You can usually do this with caching. For example, you can write:
class Foo: def __int__(self, also, other, arguments):
So here we have the std property, but also the _std attribute. If the standard deviation has not yet been calculated, or you change the state of the object so that the standard deviation can change, we set _std to None . Now, if we turn to .std , we first check to see if _std None . If so, we calculate the standard deviation and store it in _std and return. Thus, if the object has not changed, we can simply get it later.

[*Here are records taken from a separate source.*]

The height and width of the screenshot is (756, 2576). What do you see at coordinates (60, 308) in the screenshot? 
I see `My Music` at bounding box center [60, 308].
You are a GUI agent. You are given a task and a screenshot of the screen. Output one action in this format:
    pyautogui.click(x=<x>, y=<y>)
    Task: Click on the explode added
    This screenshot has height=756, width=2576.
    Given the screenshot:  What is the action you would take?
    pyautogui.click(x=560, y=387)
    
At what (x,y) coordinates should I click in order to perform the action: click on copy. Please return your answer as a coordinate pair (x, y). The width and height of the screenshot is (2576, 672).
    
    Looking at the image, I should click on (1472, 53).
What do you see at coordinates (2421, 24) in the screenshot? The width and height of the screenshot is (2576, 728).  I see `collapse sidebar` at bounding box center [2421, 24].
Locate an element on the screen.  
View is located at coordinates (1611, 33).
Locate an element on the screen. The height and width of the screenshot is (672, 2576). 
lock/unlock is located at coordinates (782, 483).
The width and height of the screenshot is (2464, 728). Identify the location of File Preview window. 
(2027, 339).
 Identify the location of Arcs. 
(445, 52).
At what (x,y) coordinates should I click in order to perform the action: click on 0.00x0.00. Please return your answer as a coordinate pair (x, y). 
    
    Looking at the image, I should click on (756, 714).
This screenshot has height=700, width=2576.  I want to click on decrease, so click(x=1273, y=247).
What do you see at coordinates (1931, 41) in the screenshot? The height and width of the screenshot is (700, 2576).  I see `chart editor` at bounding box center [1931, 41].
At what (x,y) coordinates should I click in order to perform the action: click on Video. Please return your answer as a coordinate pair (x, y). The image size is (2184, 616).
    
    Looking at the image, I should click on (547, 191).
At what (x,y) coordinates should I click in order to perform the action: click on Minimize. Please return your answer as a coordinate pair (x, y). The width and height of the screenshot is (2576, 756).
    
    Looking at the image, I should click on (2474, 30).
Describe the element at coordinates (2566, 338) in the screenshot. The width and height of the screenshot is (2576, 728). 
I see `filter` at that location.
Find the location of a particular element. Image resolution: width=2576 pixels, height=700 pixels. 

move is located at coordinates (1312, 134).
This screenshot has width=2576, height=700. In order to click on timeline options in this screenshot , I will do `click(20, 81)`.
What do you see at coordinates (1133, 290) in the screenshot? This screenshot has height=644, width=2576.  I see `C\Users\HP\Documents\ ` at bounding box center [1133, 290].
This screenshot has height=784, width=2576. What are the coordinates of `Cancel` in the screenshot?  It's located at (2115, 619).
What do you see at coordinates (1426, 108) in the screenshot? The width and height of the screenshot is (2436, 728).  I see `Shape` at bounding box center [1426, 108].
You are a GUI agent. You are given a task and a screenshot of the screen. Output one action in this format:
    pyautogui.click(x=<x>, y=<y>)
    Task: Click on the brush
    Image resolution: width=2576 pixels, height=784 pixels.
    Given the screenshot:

If we change the object so that the standard deviation can change, we return _std back to None to force a re-evaluation if we get access to .std .
If we change the state of the Foo object twice before repeating the standard deviation, we only recount it once. Thus, you can often modify the Foo object, and there are no additional costs (next to) (except for setting self._std - None ). Therefore, if you have a huge data set, and you are updating it a lot, you will only make an effort to calculate the standard deviation again, when you really need it.
In addition, it may also be an opportunity to update statistical measures in case it is (very) cheap. Say, for example, you have a list of objects that you often update in bulk. If you increase all elements with a constant, then the average value will also increase with this constant. Thus, functions that change state, so that some metrics can be easily changed, can update metrics, rather than create these None .
Note that .std is a property or the function does not matter. The user does not need to know how often this needs to be calculated. The std() function ensures that after its calculation, the second search will be quite fast.